* _Task instructions_
A - In the passage on computing flow gradients for CFD simulation, on which type of element does the Gauss-Green formula give exact gradients for linear functions?
B - Continue the passage on computing flow gradients for CFD simulation, picking up after its final sentence.
══ Document segment ══
Ø Past experience showed that both artificial dissipation approach and upwind methods showed good capabilities to ensure a monotonic solution if properly applied so there I not an optimal choice between the two approaches

An important aspect related to the CFD simulation is represented by the computation of the flow gradients used for the high order reconstruction in upwind fluxes or the viscous terms in the Navier-Stokes equations.

Ø For the linear reconstruction used for second order up winding, the most adequate schemes for the computation of the solution gradients (more details can be found in Martelli and Adami, 2001) are represented by the Gauss-Green formula and the least squares approach.

o The Gauss-Green method is easy to implement and requires less computational demand. Unfortunately it gives exact gradients for linear functions on tetrahedral elements only and therefore does not ensure the same accuracy level throughout the field when using skewed structured or mixed hybrid grids. This is a serious drawback since prismatic layers are used to represent the viscous boundary layers near solid walls. Here the accurate computation of the solution gradients is relevant especially when the heat transfer prediction is required or a sophisticate turbulence closure is used.

o The linear least squares reconstruction avoids the above pitfall and allows the same degree of accuracy in the gradient estimate throughout the mesh. More precisely the method is exact for linear functions regardless the cell type. This feature is quite important for stretched structured grids or mixed grids and therefore should be preferred as a default scheme. The least-squares reconstruction is based on a first order Taylor series for the approximation of the solution on each grid cell-centre (more details are available in Martelli and Adami, 2001).

Ø For the computation of viscous stresses the cell centred gradients of the solution, computed in the linear reconstruction can lead to an unstable solution or the decoupling of adjacent nodes.

o The gradients should be computed by a finite difference formula at the midpoint location of every element face. This approach does not involve any reconstruction phase. The fluxes can be obtained by the same quadrature formula (ie. as for the numerical scheme used for convective fluxes) provided that the viscous stresses and conduction heat are computed on the face mid-point. For the viscous terms of Navier-Stokes equations this “staggered” scheme ensures a more stable discretization giving at the same time a simple and accurate representation of the flow.
═══
══ Given information ══
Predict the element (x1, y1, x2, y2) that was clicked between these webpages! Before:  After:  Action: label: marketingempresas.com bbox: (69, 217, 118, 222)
═══
* _Answers in order_
A - Only on tetrahedral elements.

B -
A grid sensitivity of the solution from the discretization scheme and grid refinement should be always performed. To tackle the additional cost of such test, a fist good indication could be obtained from the comparison of the first and second order solution computed for the same problem. This estimate should be done considering the effect produced by the discretization scheme on some relevant and meaningful parameters such as the DOAPs blade load, the efficiency, the pressure or Nusselt distribution on the blade profile.

4.2 THE GRID FEATURES

For the proper discretization of the physical domain of this test case two kinds of advise should be given. The first concerns general grid recommendations in the field of turbomachinery application, the second pertains to the specific requirements of this particular application.

General grid recommendations

In general two basic grid topologies can be used to represent the geometrical domain in the numerical simulation: structured and unstructured grids.

Ø The structured grids are more easily generated especially for simpler geometries. Different structured grid arrangements are usually employed in turbomachinery application: the most important are H, C, or O-type grids. The O-grid is probably the best arrangement for the near wall regions. This node distribution allows a finer discretization in the leading and trailing edge regions and guarantees orthogonal grid lines near the wall surfaces. For an accurate discretization of the flow field in all the computational domain, generally the O-grid requires a patched approach and the coupling with other grid types (H or C).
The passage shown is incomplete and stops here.